Joshua Bell, violin, and Peter Dugan, piano. | Credit: David Bazemore

In an age when one hears so much recorded and amplified sound, the existence of traditional recitals can seem a minor miracle. Two musicians playing acoustic instruments with no amplification can still hold the attention of more than a thousand people in a large hall like the Granada. Rather than being lost, the violin and piano gain power from relying on their innate projection. 

On the opening piece, Schubert’s Sonatina in D Major, Op. 137, no. 1, D. 384, Peter Dugan’s piano showed what was small about the piece — the composition’s “tina” aspect — while Joshua Bell’s violin indicated the greater depths and shadows beyond this sunny surface. When the duo moved on to Beethoven’s Violin Sonata No. 7 in C Minor, op. 30, No. 2, Bell’s body torqued like a dancer’s as he made his dramatic entrance. What followed was a sheer delight, by turns dreamy, mystical, and passionate. 

After a very short, COVID-inspired mini-intermission, Bell came on solo for the Chaconne from Partita No. 2 for Solo Violin, BWV 1004 of Johann Sebastian Bach. It’s hard to imagine anyone playing this celebrated piece any better than Joshua Bell did on Thursday night. For a quarter of an hour, he held the audience spellbound with a sinuous and appropriately monumental account of what may be the most profound composition for a solo instrument in music.
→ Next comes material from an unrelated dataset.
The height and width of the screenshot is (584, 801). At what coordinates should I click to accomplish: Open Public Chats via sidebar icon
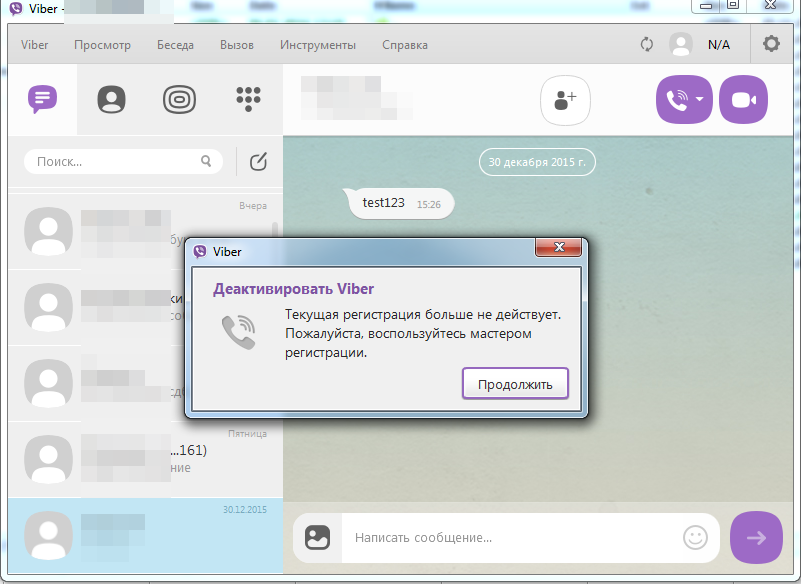(x=179, y=100)
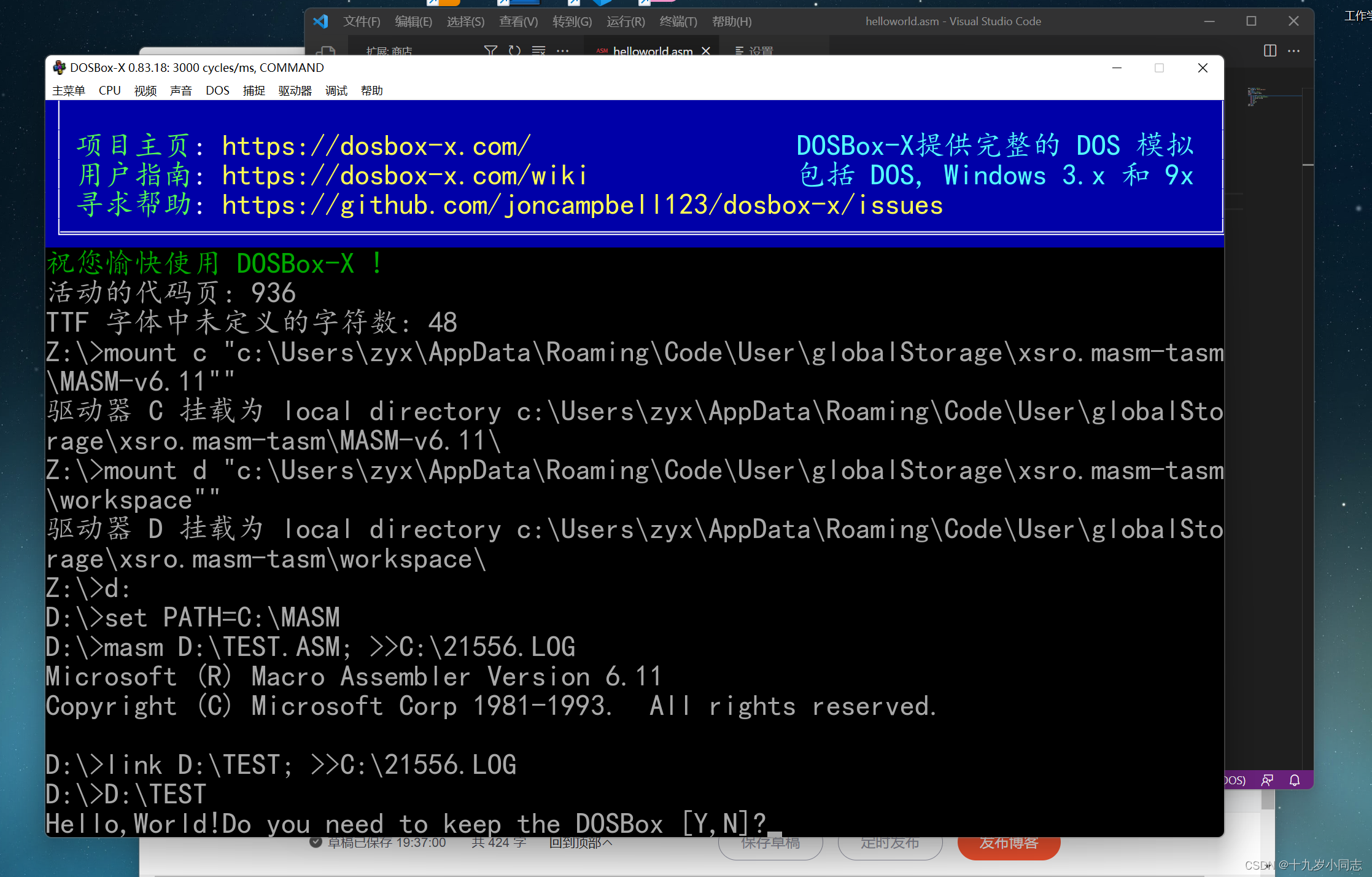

The balance Bell achieved between the work’s two voices revealed its emotional core, which has roots in both dance and lament. The impact was breathtaking. 

By contrast, Maurice Ravel’s Violin Sonata No. 2 played like cinema after Bach’s deep blasts of sacred organ music. Bell and Dugan took an attacca route from the second to the third movement, blurring the line between Ravel’s French blues and the finale’s musical vision of the industrial revolution. A gentle encore from Chopin was all that anyone could have asked for on this unforgettable night.